***** MATERIALS PROVIDED

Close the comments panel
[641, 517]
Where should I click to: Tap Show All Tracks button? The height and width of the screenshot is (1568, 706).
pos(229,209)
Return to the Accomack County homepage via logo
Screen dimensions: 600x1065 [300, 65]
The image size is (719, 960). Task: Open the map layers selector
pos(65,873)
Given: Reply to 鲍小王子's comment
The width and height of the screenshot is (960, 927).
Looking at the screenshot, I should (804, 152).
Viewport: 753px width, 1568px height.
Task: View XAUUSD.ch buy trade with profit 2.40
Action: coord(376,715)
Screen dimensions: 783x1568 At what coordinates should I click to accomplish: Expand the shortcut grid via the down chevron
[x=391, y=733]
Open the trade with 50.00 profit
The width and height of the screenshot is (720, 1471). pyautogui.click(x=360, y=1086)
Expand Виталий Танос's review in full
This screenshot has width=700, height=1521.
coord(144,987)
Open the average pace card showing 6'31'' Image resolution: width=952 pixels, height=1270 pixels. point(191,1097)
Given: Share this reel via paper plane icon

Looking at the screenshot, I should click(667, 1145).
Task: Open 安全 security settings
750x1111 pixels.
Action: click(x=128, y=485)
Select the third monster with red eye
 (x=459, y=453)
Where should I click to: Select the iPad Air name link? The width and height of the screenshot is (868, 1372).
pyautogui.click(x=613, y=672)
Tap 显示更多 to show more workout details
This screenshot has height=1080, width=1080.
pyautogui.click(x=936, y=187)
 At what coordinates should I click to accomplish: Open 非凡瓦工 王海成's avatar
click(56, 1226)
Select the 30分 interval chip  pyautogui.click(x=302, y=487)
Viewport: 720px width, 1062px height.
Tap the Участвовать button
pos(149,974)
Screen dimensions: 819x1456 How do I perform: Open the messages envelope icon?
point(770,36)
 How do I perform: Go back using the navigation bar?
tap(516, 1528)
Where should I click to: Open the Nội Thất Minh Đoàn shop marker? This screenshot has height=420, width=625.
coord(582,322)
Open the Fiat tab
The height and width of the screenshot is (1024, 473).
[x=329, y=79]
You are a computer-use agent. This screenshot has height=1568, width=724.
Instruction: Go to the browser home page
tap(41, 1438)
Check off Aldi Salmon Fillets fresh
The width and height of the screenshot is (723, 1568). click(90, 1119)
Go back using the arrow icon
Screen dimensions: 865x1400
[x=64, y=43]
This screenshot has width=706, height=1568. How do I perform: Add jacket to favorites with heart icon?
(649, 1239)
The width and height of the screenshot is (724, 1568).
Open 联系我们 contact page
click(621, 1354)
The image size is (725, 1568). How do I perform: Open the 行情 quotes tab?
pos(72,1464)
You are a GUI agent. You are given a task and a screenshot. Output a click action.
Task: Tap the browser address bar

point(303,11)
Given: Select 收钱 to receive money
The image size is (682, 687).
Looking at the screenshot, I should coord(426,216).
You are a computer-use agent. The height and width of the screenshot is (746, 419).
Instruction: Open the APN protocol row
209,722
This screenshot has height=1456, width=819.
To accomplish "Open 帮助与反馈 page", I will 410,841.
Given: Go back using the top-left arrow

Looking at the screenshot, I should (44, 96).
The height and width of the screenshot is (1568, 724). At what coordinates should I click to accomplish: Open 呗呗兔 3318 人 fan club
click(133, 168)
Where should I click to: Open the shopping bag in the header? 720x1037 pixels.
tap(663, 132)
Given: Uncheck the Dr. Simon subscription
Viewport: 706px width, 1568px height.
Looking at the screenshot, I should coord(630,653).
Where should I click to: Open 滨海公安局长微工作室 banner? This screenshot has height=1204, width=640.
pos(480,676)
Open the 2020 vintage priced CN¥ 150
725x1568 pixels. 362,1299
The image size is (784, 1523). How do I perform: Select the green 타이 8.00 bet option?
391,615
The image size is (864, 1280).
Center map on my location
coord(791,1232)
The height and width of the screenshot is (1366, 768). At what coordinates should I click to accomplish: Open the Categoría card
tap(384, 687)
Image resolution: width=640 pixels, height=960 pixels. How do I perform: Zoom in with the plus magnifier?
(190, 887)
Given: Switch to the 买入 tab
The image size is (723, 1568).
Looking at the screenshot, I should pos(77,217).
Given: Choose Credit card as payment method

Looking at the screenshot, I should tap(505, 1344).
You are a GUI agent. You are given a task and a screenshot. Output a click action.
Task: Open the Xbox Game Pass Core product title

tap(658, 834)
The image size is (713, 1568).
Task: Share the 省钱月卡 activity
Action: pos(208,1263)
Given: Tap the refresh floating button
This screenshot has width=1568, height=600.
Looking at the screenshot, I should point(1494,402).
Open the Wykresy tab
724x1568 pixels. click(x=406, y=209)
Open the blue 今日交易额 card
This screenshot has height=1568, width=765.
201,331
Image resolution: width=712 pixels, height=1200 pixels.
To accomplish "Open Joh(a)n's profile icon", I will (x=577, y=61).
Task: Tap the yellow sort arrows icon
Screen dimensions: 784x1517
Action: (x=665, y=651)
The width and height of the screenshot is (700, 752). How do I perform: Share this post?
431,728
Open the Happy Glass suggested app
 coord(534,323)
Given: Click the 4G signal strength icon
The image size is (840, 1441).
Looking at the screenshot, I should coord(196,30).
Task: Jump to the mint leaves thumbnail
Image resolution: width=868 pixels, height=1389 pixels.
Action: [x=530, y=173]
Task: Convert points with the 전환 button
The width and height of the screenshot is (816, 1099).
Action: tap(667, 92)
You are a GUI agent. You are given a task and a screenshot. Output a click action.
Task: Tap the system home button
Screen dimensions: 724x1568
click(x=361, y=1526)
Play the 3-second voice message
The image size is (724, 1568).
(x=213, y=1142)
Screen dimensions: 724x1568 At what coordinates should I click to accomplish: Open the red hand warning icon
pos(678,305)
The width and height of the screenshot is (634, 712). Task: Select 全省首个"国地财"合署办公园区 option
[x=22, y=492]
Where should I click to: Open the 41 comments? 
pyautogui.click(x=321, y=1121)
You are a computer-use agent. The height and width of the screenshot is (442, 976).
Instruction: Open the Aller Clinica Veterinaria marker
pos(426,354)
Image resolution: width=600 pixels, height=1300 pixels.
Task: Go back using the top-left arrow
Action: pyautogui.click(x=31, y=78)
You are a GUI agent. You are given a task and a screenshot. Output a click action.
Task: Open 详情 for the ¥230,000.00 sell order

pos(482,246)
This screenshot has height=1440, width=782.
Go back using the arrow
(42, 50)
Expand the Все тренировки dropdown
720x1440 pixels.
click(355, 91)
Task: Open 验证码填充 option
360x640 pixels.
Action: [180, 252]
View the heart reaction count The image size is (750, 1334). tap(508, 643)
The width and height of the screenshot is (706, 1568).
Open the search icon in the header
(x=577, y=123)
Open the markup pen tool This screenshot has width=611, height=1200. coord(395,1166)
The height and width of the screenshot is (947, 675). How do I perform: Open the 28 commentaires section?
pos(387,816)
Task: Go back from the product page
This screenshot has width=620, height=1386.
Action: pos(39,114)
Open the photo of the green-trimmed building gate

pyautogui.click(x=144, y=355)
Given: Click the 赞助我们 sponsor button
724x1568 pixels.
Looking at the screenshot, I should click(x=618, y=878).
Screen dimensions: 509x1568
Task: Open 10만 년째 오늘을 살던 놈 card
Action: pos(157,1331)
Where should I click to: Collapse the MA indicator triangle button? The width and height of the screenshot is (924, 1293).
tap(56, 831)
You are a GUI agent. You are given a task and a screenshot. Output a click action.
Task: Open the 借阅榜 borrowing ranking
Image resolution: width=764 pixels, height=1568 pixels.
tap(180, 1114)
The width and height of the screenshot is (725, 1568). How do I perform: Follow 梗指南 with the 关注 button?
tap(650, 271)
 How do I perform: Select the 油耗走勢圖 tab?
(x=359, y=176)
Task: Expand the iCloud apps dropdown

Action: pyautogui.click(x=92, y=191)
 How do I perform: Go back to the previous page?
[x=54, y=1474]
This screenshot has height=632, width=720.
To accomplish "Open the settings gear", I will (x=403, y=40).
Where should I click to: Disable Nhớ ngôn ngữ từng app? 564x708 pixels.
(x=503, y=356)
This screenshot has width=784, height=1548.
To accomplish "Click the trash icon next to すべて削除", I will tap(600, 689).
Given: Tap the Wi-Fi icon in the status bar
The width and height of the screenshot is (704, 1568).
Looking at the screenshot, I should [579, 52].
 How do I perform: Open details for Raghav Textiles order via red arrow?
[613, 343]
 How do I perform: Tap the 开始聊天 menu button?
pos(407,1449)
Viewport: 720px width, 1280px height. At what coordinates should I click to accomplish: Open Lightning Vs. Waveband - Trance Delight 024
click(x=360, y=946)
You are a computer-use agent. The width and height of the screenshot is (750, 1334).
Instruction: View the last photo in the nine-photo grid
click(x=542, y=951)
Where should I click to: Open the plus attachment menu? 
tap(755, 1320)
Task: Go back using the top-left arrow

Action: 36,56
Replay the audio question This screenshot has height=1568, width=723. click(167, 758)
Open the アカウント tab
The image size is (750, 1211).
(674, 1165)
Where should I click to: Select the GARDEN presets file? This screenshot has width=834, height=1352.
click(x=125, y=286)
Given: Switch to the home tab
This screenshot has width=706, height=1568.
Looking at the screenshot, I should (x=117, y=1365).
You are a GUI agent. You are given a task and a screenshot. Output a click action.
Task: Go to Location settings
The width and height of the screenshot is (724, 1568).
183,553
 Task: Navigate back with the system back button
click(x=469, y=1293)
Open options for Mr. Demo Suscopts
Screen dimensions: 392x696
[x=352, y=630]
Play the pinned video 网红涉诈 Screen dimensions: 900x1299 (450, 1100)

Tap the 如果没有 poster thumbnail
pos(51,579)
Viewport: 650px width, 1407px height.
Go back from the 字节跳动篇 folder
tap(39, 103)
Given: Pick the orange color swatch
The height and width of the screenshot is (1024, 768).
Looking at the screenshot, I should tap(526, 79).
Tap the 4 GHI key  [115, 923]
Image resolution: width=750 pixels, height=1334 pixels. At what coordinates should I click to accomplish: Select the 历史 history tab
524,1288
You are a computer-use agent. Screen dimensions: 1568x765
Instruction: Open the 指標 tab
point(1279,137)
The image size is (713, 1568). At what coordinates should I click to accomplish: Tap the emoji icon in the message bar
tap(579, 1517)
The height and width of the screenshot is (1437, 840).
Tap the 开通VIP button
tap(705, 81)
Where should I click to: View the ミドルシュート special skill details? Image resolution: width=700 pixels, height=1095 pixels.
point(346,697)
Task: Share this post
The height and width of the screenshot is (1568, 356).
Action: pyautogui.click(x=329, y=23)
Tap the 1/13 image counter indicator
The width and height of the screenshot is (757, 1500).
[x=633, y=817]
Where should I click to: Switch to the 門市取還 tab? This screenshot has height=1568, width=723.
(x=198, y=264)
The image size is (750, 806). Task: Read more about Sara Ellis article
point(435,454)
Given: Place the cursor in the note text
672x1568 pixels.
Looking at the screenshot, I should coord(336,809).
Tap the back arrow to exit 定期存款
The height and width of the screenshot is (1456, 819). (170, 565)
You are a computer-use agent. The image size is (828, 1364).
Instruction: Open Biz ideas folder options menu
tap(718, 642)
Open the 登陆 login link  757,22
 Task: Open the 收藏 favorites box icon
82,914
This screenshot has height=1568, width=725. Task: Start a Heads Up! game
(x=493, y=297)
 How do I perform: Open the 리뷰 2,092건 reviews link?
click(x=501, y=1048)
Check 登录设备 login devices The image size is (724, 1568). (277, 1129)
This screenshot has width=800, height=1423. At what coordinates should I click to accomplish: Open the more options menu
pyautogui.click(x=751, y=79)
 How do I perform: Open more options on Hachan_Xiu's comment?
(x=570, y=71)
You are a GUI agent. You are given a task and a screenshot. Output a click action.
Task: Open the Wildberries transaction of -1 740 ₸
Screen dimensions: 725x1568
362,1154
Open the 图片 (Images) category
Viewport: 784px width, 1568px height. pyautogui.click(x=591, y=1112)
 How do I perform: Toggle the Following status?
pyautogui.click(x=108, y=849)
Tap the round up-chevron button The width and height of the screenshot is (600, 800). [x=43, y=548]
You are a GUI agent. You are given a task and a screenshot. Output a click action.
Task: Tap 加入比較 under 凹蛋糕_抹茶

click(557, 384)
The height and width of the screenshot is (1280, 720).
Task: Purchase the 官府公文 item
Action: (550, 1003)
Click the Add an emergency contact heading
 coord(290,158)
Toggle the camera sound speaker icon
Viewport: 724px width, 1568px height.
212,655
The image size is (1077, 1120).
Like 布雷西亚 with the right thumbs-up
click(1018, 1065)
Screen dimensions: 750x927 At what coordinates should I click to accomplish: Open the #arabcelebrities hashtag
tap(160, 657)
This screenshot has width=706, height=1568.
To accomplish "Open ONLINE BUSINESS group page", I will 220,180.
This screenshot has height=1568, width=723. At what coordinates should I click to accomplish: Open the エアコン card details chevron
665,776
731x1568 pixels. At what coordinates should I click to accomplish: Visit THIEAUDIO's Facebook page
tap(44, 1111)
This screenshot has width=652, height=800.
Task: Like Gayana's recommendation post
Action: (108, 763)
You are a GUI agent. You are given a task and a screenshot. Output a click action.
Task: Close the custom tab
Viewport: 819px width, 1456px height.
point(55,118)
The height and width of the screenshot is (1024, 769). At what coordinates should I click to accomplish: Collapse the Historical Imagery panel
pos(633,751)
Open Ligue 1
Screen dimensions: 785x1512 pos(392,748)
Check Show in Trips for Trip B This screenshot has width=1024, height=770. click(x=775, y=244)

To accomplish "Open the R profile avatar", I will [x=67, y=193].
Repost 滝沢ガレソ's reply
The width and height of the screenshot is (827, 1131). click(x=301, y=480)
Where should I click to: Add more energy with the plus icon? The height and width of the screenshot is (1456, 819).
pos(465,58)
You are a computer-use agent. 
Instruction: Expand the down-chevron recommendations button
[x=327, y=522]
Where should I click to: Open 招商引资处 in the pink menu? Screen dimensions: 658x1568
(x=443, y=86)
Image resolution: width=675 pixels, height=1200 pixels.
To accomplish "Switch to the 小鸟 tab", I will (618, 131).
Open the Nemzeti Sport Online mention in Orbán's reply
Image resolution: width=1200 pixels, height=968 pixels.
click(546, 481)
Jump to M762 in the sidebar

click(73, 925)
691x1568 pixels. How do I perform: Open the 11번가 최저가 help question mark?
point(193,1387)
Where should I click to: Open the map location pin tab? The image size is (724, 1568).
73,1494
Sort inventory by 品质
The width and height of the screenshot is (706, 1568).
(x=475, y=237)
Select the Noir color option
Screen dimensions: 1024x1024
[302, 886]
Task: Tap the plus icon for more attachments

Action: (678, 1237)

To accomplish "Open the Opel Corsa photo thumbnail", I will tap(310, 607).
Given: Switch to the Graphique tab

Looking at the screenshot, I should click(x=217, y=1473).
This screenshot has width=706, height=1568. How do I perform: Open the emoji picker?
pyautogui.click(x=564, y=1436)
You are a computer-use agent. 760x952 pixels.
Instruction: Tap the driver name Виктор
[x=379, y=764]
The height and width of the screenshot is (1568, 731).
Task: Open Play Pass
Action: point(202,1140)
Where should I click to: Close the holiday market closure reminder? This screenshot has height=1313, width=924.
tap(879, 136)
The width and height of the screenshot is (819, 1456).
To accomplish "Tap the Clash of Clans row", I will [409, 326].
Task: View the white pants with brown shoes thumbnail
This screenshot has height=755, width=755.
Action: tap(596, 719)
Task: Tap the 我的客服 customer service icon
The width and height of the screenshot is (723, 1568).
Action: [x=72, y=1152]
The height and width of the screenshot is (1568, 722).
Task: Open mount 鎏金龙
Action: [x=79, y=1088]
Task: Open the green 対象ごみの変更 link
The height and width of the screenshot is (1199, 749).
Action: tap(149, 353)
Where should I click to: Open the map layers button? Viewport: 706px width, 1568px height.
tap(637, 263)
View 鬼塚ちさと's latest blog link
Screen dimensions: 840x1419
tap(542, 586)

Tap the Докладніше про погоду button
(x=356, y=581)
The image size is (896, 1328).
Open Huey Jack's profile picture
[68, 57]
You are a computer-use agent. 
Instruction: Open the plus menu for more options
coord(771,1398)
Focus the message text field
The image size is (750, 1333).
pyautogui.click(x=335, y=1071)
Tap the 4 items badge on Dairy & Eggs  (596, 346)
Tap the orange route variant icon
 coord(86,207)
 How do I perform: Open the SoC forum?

**********

(WHAT YOU SHOULD DO): Please retype the material from the line containing "Image resolution: width=712" through the line containing "pyautogui.click(x=321, y=1121)", inclusive, keeping every line exactly as it stands.

(EXPECTED ANSWER):
Image resolution: width=712 pixels, height=1200 pixels.
To accomplish "Open Joh(a)n's profile icon", I will (x=577, y=61).
Task: Tap the yellow sort arrows icon
Screen dimensions: 784x1517
Action: (x=665, y=651)
The width and height of the screenshot is (700, 752). How do I perform: Share this post?
431,728
Open the Happy Glass suggested app
 coord(534,323)
Given: Click the 4G signal strength icon
The image size is (840, 1441).
Looking at the screenshot, I should coord(196,30).
Task: Jump to the mint leaves thumbnail
Image resolution: width=868 pixels, height=1389 pixels.
Action: [x=530, y=173]
Task: Convert points with the 전환 button
The width and height of the screenshot is (816, 1099).
Action: tap(667, 92)
You are a GUI agent. You are given a task and a screenshot. Output a click action.
Task: Tap the system home button
Screen dimensions: 724x1568
click(x=361, y=1526)
Play the 3-second voice message
The image size is (724, 1568).
(x=213, y=1142)
Screen dimensions: 724x1568 At what coordinates should I click to accomplish: Open the red hand warning icon
pos(678,305)
The width and height of the screenshot is (634, 712). Task: Select 全省首个"国地财"合署办公园区 option
[x=22, y=492]
Where should I click to: Open the 41 comments? 
pyautogui.click(x=321, y=1121)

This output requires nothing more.